SOUTH DEERFIELD — Dozens of small hands shot into the air at Deerfield Elementary School as professional flutist Zara Lawler played the first few notes of “Mary Had a Little Lamb,” each student hoping for a chance to identify the song’s title.

“I have been playing the flute for almost 40 years, and in that time I have never once been bored because the flute can make so many sounds,” Lawler told the roughly 50 fourth-grade students seated in a semi-circle on the cafeteria floor, in front of the school’s stage.

Beside Lawler, percussionist Paul Fadoul stood behind a marimba, a massive instrument that looks and sounds like a xylophone. The duo, known as Lawler+Fadoul, tour the country as musicians and educators with the National Symphony Orchestra. Recently, they led Union 38 students — making stops at all four elementary schools — through interactive music lessons.

The teaching series was organized by Steve Damon, music teacher at Whately Elementary School. Damon often plays instruments outside the school’s Long Plain Road building in the morning as students are getting off the bus. A few years ago, while playing, he met Zara Lawler’s sister, Sukie Lawler, who has two children in the school district.

Since then, Damon has worked to bring Lawler+Fadoul to Union 38 students. Recently, the musical duo received a grant from Chamber Music America, which, combined with PTO money, made the series possible. Lawler said, in the past, they’ve performed the same show at the John F. Kennedy Center for the Performing Arts in Washington, D.C.

> TASK TO CARRY OUT:
Revise the article on the Union 38 music lessons: reproduce the part that opens with the words containing "The teaching series" and closes with "the school district.", putting "band director" in place of "music teacher". Use only the article when working with this data.

> GIVEN MATERIAL:
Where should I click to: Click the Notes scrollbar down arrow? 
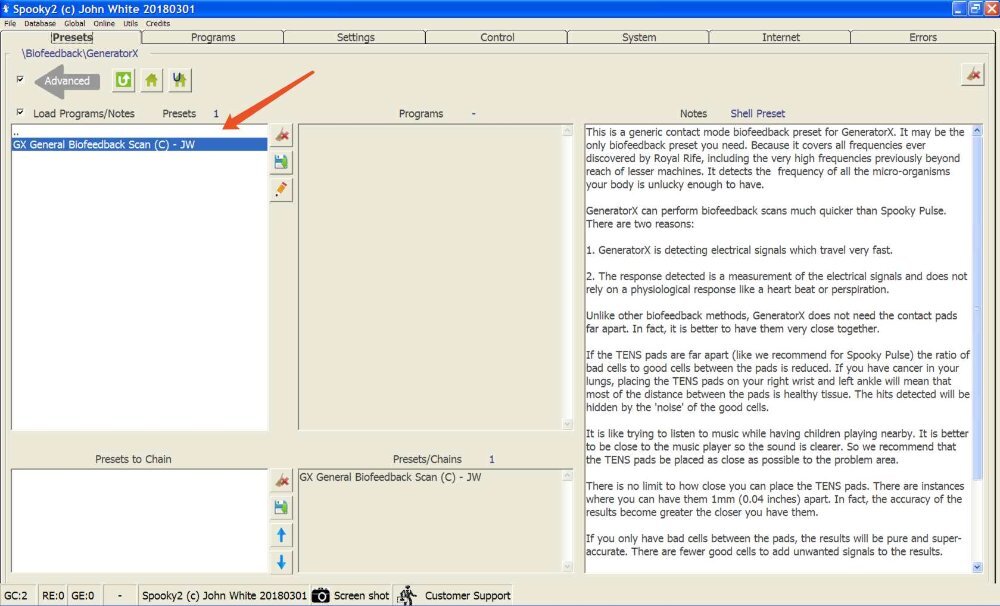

> FINAL RESULT:
The teaching series was organized by Steve Damon, band director at Whately Elementary School. Damon often plays instruments outside the school’s Long Plain Road building in the morning as students are getting off the bus. A few years ago, while playing, he met Zara Lawler’s sister, Sukie Lawler, who has two children in the school district.